The advantage of paralleled configuration is it provides equipment redundancy in the event a generator fails to start or is offline for repairs. Additionally, the system is able to load shed lower priority transfer switches (i.e., disconnect them from the generator source) if the generators are unable to keep up with the demand load. This prevents a complete outage to the facility and ensures the most critical loads remain operational.

Electrical system redundancy

Hospitals are constantly preparing for the worst-case scenario to ensure they deliver the highest level of care to their patients. Equipment and system redundancy is a priority. It is recommended that designers discuss equipment and system configurations that provide inherent redundancy with the client to ensure the design meets the client’s redundancy requirements and project budget.

For generators, a common configuration is to provide the quantity of generators that provide N+1 redundancy in the event one of the generators fails to start or is offline for repair. For example, if a facility has a peak demand load of 900 kilowatts and the hospital wants N+1 redundancy, providing three 500-kilowatt generators in a paralleled configuration would meet the redundancy goal.

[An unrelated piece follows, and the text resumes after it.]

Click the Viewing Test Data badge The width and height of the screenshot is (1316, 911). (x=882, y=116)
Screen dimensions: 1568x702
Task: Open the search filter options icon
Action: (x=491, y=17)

Another strategy to improve the resiliency of the essential electrical system is to separate critical or equipment branches of emergency power into “Critical A” and “Critical B,” each having its own automatic transfer switch. This limits the potential outage to the facility due to a catastrophic failure to a transfer switch or other distribution equipment on that branch of power. It also allows for critical care areas of the hospital to be connected entirely to emergency power while maintaining two separate sources of power which is required by code.

Generator fuel

As previously noted, No. 2 fuel oil is the most common fuel source for hospital emergency generators. Typically, a hospital will have a minimum of 96 hours of fuel on-site, and may have less if complying with the Joint Commission’s Emergency Management 96 Hour Plan or in a local jurisdiction that has a less stringent requirement.

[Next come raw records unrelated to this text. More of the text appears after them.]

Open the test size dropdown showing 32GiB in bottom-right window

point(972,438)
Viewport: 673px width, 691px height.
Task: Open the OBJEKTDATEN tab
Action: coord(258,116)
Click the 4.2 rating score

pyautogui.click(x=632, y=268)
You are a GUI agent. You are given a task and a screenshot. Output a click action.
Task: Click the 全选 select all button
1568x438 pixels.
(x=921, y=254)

Depending on the utility’s reliability, the generators may only run 15 to 20 hours a year to meet the monthly/yearly testing requirements for each generator. This results in fuel that may sit for extended periods before being used. To avoid degradation of the quality of fuel, most hospitals will install a fuel polishing system to remove water and other particulates from the fuel oil. If a centralized tank is installed to serve multiple generators, a fuel oil pumping system will supply and return fuel to the generator day tanks that are located at each generator.

Modifications, upgrades to existing electrical systems

When designing a generator or emergency power system upgrade for an existing hospital, phasing and outages need to be considered at the outset of the design as they can have a huge impact on hospital operations. Hospitals cannot afford to shut down critical services at any time.

Although outages are unavoidable with a major system upgrade, discussions with hospital administration and key personnel early in the design is crucial as it may require a different design approach to meet the project goals and maintain the facility during construction.

Generators and emergency power systems are an essential system in hospitals to ensure the operational impact of a utility outage is minimal. As health care facilities and staff continue to adapt to the latest standards of care, the need for more robust and reliable emergency power systems will be required.

When initiating the design of a new emergency power system or upgrade to an existing system, owners and design professionals need to be in constant communication to ensure the design aligns with the project goals, budget and hospital’s operational priorities.

Emergency generators and the design of power systems play a crucial role in ensuring reliable power is provided at each facility by providing an alternate source of power in the event the utility source is interrupted.


Philip E. Mackey
Author Bio: Philip E. Mackey is a vice president with WSP USA with more than 15 years of experience in the design of electrical systems for hundreds of health care clients.